Better counseling by physicians is necessary, UMHS study finds

ANN ARBOR, Mich. - Even though cigarette smoking accounts for up to half of all bladder cancer cases, few people are aware of the connection - including more than three-quarters of patients who have bladder cancer, according to a new study from the University of Michigan Comprehensive Cancer Center.




This knowledge vacuum suggests that urologists and other physicians need to do a much better job of telling patients about the risk of smoking and encourage them to quit, the study authors say.

"The general public understands that cigarette smoking can lead to lung cancer, but very few people understand that it also can lead to bladder cancer," says senior author James E. Montie, M.D., Valassis Professor of Urologic Oncology at the U-M Health System.

Montie notes that in the first four years after a smoker quits, the risk of developing bladder cancer decreases by 40 percent. The study appears in the July issue of The Journal of Urology.

Most patients who already had bladder cancer were, like the general public, unaware of the link between smoking and bladder cancer, the authors say. They cite one study in which only 22 percent of patients with the disease were aware that smoking was a risk factor.

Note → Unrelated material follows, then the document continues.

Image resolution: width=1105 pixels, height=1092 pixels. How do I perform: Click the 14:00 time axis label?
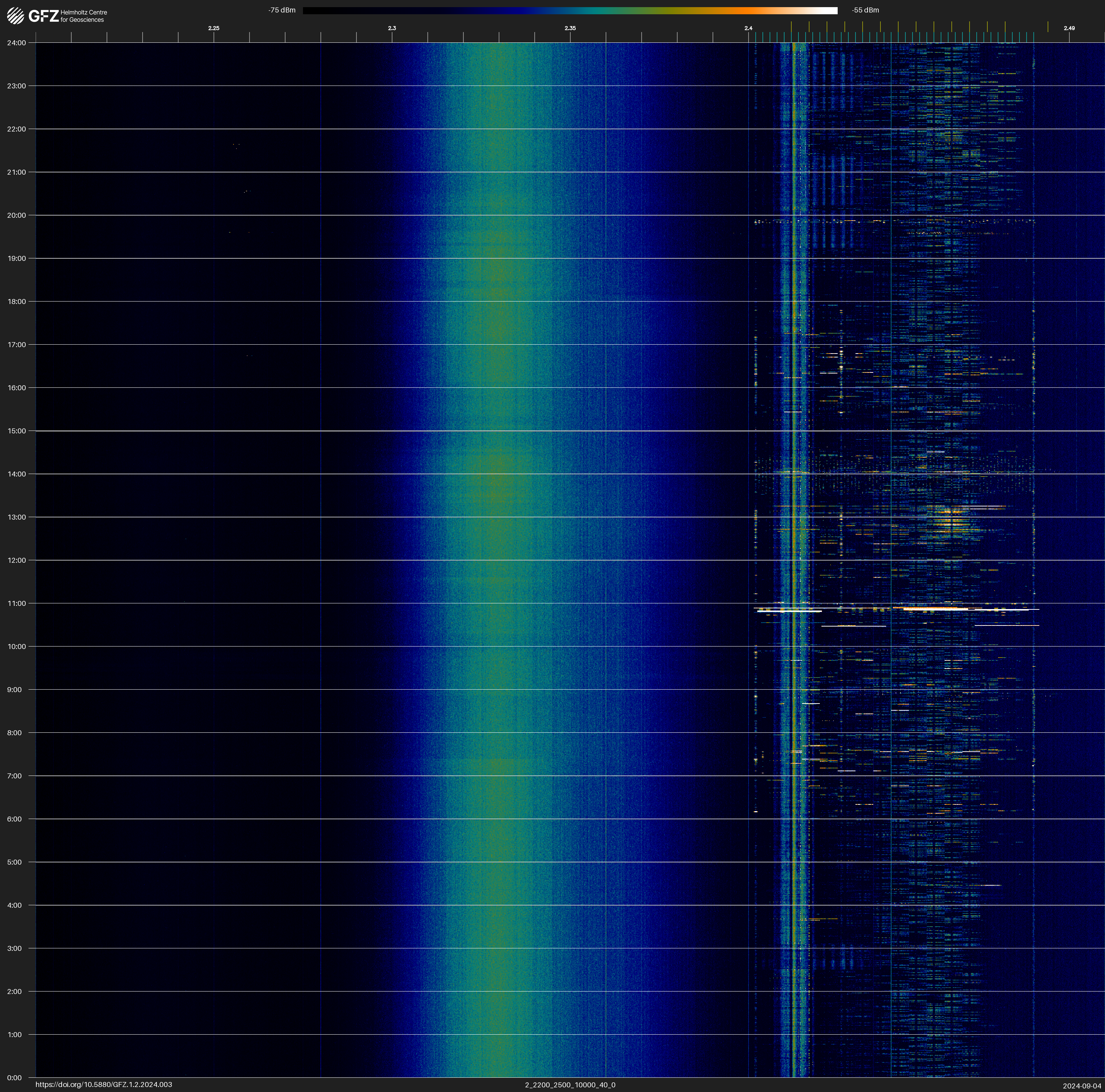pyautogui.click(x=17, y=474)
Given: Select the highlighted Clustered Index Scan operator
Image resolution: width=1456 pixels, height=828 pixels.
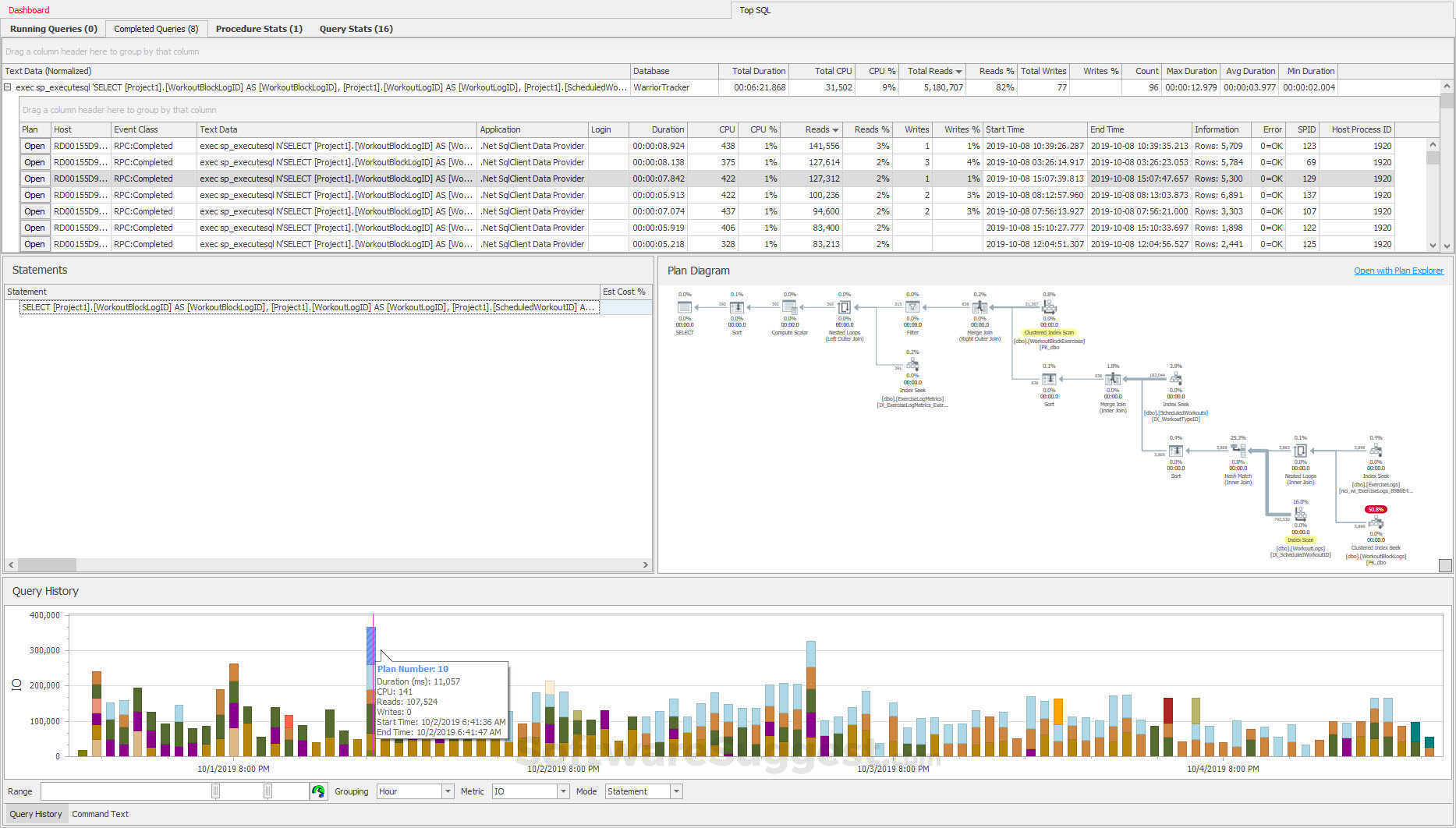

"A big gap exists between patient knowledge and their actual risk," says lead author Seth A. Strope, M.D., MPH, clinical lecturer in the U-M Department of Urology. "Our study suggests that physicians must do a much better job of communicating the risk to our patients, and directing them toward smoking cessation programs."

In the United States, more than 68,000 new cases of bladder cancer are expected to be diagnosed this year. Bladder cancer is one of the most costly cancers to treat, so the burden of the disease affects not only patients and their families but also the nation's health care financing system.

Whites get bladder cancer twice as often as African Americans and Hispanics, and men are two to three times more likely than women to get bladder cancer, according to the National Cancer Institute. In addition to smoking, having a family history of the disease also can increase a person's risk of developing bladder cancer. Secondhand smoke, the study notes, may be a risk factor but studies have not determined a conclusive link.